Text:
- - -
By the mid 80s that fear had disappeared, and the electric vehicle project collapsed. The final report on the 5-year funded project was completed and never submitted to the NSW parliament as it was supposed to be.
We had a fleet of 10 electric vehicles which we were evaluating and then - project abandoned! Now there is renewed interest - on and off - in electric vehicles, just in case we DO run out of oil. Is anybody really interested in pursuing this option? In the 1980s we were involved with inventors who had all sorts of ideas similar to the one discussed in the above article, but again, nobody took the inventors seriously and the whole scheme just collapsed.
So, I am not holding my breath. At a time when we should be heavily involved in renewable energy projects - solar, wind, wave and others come to mind - governments aren’t interested. There is too much money in brown coal and uranium - ask Martin Ferguson, the Dr Strangelove of the Rudd government.
But governments should be pressured and not allowed to forget that people vote.
You answered the question of your story when you stated that coal was expensive. The thing that governments do not want to get away from, is coal power or fossil fuels. There is too much money at stake & in turn employment prospects as well. Unless this turbine product has the potential to create long term employment & financial income which is communally beneficial, the government will continue to be deaf dumb & blind.
My advice to Sundermann Water Power is to get on a plane to California!!
That’s where the action is. Forget Australia, it is hopeless - just think about:
Black Box recorder
Solar hot water and power
The only well known inventions that stayed here (at least in part) are the Plastic Bank Note and the Atomic Absorption Spectrometer. They had the strength and reputation of CSIRO behind them 20 years or more ago, when it was free from having to raise funds from Australian Industry to operate. (I confess to having thought that policy was a good idea until I found that that Australian industry’s time frame was impossibly short for real research). It also enabled them to sack their own R&D departments!
CSIRO SPRS (retired)
The list of renewables in Austr. gets longer -
Solar systems’s concentrated photovoltaic
Geodynamics - hot fractured rock geothermal in the cooper basin
Lylod energy systems.
- - -
Supplied material:
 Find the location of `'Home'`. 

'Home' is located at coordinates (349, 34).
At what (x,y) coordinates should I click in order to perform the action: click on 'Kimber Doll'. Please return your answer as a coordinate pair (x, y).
- - -
Activity list:
- A) Copy the part of the renewable energy comments starting with "We had a fleet" and going on through "scheme just collapsed.", word for word.
- B) Answer these questions from the renewable energy comments:
(i) How many electric vehicles were in the fleet being evaluated?
(ii) Which two well known inventions are said to have stayed in Australia, at least in part?
(iii) Where is the hot fractured rock geothermal work of Geodynamics located?
- C) Pick up the renewable energy comments after their last line and keep writing them.

Answers by item:
- A)
We had a fleet of 10 electric vehicles which we were evaluating and then - project abandoned! Now there is renewed interest - on and off - in electric vehicles, just in case we DO run out of oil. Is anybody really interested in pursuing this option? In the 1980s we were involved with inventors who had all sorts of ideas similar to the one discussed in the above article, but again, nobody took the inventors seriously and the whole scheme just collapsed.

- B)
(i) 10
(ii) The Plastic Bank Note and the Atomic Absorption Spectrometer
(iii) In the Cooper Basin

- C)
Now if we could have the rebates that are currently applied to second rate technologies like flat panel photovoltaic applied to something like a Sundermann Turbine , that would float the idea.
Hi Christopher
Digital Eskimo are endeavoring to resolve the current problem with our "Email to a Friend" facility.
In the interim, I suggest you follow ‘josken1s’ advice, cut & paste the web address and send through your email program.
Thanks for your patience and we hope to have this fixed shortly.
Regards
Rod McGuinness
Managing Editor
newmatilda.com
Thanks to both joskens1 and Rod - I have followed the former’s advice with considerable aplomb!! Christopher
Nick,
The swiveling turbine blades sound great, pity, Sundermann beat me to the idea.
But what I really want to know is , how do I get a job that pays 350 bucks an hour and $1000 a night.?
That’s even more than Mr Rudd’s NewYork lap dancers make. But not as much as Mrs Rudd’s employment agency, remember the one that robbed it’s employees under work choices agreements.
Ah is’nt technology great! Oli
"Every New Matilda reader should write to their Federal or State Labor members"
Exactly Bill, consider it done.
Tidal or water pressure has it all over Wind and Solar at any level.
Thanks for the Article, Nick and Rod.
wunjbana
unlike in the private sector, public servants are trained to demonstrate and tell members of the public why they cannot do something.
we need them to receive training so that they can assist us in achieving outcomes quickly, economically and safely so that the Australian public can gain access to new technology before it is taken overseas.